-- start Excerpt --

I'll be needing a new copy of Earth (Brin again). Probably my current favourite, and threatening to fall apart. Set in the near future, humanity recovering from an environmental catastrophe which could have wiped us out if we hadn't woken up in time. Interspersed with pieces showing the likely evolution of the internet - considering Brin wrote it in 1990, his predictions have been pretty much spot on. The core plot (pun intended) is a black hole that has been carelessly dropped into the earth, and which could eat the planet in short order.

 

Anyone remember the Unorthodox Engineers series of short stories by Colin Kapp? "You have a man on your team who specialises in theft? What's his job title?" "Quartermaster!" :turtle:

 

I have most of the output of the Big Three of my day - Asimov, Clarke, Heinlein. Asimov wrote better puzzles, Clarke wrote better science, Heinlein wrote better people. I'd agree with a previous post that Larry Niven manages to combine the best writing traits of all of them. Special thanks to Larry for writing Fallen Angels, where us SF fans get a starring role!

 

And a couple of oldies: A Martian Odyssey and The New Adam by Stanley G Weinbaum. Weinbaum died in 1935 - many authors, including Asimov, said that they were inspired by his work.

-- end Excerpt --
-- start Supplied entries --

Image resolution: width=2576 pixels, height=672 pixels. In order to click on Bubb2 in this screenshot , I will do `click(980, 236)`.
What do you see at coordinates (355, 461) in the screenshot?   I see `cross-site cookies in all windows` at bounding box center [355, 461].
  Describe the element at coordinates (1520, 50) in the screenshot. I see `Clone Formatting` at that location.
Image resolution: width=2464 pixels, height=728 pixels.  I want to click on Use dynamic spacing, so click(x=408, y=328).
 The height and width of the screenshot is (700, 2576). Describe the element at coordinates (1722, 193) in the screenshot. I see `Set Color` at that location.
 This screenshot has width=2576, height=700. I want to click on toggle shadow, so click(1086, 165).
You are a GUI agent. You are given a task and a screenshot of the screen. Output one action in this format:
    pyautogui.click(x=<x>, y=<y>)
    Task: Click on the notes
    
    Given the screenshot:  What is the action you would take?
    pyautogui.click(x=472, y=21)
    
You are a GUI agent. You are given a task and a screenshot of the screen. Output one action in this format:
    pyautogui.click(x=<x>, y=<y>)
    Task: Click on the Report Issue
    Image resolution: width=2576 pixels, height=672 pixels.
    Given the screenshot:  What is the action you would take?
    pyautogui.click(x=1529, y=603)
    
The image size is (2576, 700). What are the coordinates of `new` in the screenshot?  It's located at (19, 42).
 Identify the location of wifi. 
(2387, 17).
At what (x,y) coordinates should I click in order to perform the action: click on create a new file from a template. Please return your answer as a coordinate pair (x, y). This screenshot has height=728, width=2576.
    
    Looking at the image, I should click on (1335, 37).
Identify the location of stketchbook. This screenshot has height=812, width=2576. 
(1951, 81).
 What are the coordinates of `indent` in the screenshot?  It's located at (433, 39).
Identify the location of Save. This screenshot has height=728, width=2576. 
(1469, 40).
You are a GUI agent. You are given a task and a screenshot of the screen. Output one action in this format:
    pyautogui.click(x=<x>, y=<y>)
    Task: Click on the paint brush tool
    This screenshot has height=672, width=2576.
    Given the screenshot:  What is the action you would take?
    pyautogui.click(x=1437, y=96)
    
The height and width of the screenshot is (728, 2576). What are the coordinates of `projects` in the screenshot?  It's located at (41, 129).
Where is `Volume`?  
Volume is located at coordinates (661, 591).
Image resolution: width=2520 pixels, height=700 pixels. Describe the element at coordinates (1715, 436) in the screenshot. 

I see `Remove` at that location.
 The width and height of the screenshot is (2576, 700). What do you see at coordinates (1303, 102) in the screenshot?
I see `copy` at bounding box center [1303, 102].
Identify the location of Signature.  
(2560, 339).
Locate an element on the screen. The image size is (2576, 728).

-- end Supplied entries --

- **Problem requirements**: Reproduce the passage of the science fiction book discussion starting with "I have most" and going on through "a starring role!", without any alteration.

- **Solved problem**:
I have most of the output of the Big Three of my day - Asimov, Clarke, Heinlein. Asimov wrote better puzzles, Clarke wrote better science, Heinlein wrote better people. I'd agree with a previous post that Larry Niven manages to combine the best writing traits of all of them. Special thanks to Larry for writing Fallen Angels, where us SF fans get a starring role!